**Work instructions**
Go through the entries below. Copy each line in which "will" appears.

**Dataset records**

——————

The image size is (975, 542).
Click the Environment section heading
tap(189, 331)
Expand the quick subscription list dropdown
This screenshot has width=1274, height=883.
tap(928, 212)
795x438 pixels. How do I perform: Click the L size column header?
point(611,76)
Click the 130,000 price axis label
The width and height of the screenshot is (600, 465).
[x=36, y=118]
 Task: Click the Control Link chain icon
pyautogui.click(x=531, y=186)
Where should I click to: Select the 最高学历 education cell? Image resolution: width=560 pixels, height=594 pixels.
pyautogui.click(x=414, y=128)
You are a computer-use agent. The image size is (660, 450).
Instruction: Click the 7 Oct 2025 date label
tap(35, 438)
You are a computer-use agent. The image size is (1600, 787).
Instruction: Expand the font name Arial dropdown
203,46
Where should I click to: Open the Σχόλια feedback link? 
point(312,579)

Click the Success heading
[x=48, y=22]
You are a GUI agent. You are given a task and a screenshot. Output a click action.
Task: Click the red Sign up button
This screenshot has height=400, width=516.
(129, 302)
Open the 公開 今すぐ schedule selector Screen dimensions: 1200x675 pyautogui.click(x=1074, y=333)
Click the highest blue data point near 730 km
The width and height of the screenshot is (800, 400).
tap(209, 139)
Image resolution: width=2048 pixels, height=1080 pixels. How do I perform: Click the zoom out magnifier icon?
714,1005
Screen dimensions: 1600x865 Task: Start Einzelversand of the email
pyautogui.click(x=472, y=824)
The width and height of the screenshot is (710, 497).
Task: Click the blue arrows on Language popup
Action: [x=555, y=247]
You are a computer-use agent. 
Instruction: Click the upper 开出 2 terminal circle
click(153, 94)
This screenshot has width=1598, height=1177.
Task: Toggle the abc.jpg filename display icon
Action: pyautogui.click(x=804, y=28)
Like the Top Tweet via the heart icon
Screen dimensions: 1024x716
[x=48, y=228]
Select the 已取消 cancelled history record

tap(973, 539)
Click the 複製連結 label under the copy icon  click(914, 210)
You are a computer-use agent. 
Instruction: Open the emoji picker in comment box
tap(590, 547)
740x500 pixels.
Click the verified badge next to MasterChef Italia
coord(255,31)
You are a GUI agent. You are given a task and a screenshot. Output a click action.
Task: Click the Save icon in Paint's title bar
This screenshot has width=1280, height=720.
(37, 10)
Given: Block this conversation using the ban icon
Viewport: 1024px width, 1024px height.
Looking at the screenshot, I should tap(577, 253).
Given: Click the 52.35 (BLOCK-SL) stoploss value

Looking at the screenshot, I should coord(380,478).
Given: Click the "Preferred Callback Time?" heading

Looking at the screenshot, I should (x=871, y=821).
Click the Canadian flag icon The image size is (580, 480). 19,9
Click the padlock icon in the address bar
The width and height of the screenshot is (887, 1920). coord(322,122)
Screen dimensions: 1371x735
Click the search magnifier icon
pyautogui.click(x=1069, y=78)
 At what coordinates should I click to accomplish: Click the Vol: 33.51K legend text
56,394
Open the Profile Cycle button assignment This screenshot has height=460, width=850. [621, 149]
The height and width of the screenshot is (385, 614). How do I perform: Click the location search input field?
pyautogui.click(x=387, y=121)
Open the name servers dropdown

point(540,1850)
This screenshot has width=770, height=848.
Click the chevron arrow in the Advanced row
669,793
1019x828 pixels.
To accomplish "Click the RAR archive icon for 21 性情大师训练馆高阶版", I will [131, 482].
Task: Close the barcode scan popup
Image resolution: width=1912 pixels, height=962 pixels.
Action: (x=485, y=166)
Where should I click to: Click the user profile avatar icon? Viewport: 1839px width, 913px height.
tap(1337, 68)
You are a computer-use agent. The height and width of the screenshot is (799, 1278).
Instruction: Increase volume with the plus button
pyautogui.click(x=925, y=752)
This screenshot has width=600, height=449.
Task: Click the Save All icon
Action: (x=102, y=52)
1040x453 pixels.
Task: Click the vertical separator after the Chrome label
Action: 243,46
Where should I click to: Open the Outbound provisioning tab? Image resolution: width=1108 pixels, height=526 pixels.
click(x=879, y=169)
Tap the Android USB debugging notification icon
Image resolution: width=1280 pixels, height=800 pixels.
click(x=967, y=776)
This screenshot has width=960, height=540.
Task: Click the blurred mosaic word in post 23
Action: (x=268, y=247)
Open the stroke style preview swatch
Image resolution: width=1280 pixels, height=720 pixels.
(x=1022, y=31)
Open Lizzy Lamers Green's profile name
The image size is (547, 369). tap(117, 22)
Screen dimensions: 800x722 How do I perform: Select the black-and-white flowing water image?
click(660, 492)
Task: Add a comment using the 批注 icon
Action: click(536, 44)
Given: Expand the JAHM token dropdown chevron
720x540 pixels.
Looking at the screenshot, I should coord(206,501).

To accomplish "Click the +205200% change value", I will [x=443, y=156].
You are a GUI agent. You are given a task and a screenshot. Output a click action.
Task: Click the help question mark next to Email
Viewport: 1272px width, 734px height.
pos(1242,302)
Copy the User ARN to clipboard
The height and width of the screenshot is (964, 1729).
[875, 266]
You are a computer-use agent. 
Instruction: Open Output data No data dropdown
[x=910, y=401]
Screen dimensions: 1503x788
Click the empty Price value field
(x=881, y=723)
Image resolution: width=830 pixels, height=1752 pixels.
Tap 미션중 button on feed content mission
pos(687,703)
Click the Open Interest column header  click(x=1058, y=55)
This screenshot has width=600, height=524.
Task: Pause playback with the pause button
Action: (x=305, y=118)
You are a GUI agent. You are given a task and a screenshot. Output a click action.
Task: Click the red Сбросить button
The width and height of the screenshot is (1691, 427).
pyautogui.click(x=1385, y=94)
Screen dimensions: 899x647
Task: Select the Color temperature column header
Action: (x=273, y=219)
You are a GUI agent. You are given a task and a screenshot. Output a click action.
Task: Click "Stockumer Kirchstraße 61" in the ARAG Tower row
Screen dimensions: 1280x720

——————

**Answer to the exercise**
To accomplish "Click the RAR archive icon for 21 性情大师训练馆高阶版", I will [131, 482].
To accomplish "Click the +205200% change value", I will [x=443, y=156].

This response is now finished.